NOTE: the last load is a masked load.

What if we want to use VF=8? Under the proposal in consideration, some
operations (such as ADD)
are consuming the result of load in 8-way vector (say, <8 x float>), but the load
is somehow split up
into 2x2x4. That's not good for optimizers. Load of 8-way vector should look like
load of 8 elements ---
not a convoluted sequence of smaller loads and bunch of shuffles that
analysis/optimization downstream
(or even human) will have a hard time understanding that as a load of 8
elements.

This approach widens the instructions purely based on vector factor.
For VF8 the intent is to generate, 8 width loads(i.e. <8 x i32>) so we generating it.

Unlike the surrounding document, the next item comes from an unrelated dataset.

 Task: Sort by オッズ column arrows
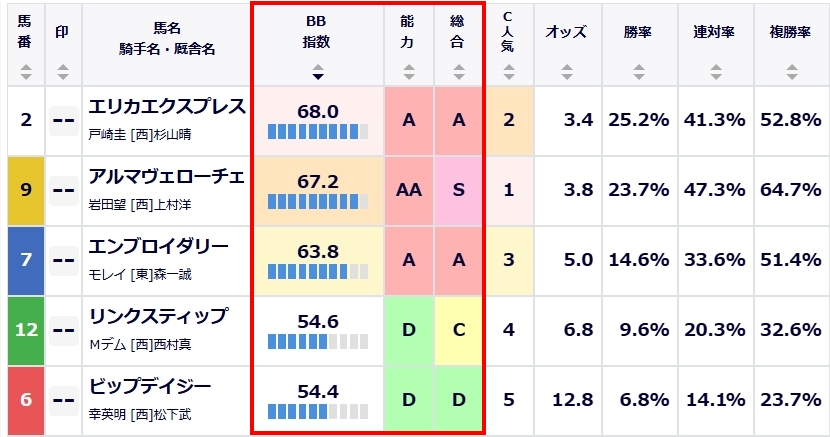click(567, 71)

i.e. For arr[2*i] with VF 8 will generate below instructions:

  %12 = getelementptr inbounds i32, i32* %arr, i64 %11
  %13 = bitcast i32* %12 to <8 x i32>*
  %stride.load = load <8 x i32>, <8 x i32>* %13, align 4, !tbaa !1
  %14 = getelementptr i32, i32* %12, i64 8
  %15 = bitcast i32* %14 to <8 x i32>*
  %stride.load27 = load <8 x i32>, <8 x i32>* %15, align 4, !tbaa !1
  %strided.vec = shufflevector <8 x i32> %stride.load, <8 x i32> %stride.load27, <8 x i32> <i32 0, i32 2, i32 4, i32 6, i32 8, i32 10, i32 12, i32 14>

NOTE: It will only generates 2 loads of width 8.

Thanks,
Ashutosh

One common concern raised for cases where Loop Vectorizer generate
bigger types than target supported:

Based on VF currently we check the cost and generate the expected set of
instruction[s] for bigger type. It has two challenges for bigger types cost
is not always correct and code generation may not generate efficient
instruction[s].

Probably can depend on the support provided by below RFC by Michael:
"Allow loop vectorizer to choose vector widths that generate illegal types"
In that case Loop Vectorizer will consider the cost of bigger types and generate
gather / scatter of same type. Later code generation will generate the desired
instruction[s] by breaking the bigger types into target supported.

Regards,
Ashutosh

As a strong advocate of logical vector representation, I'm counting on community liking Michael's RFC and that'll proceed sooner than later.
I plan to pitch in (e.g., perf experiments).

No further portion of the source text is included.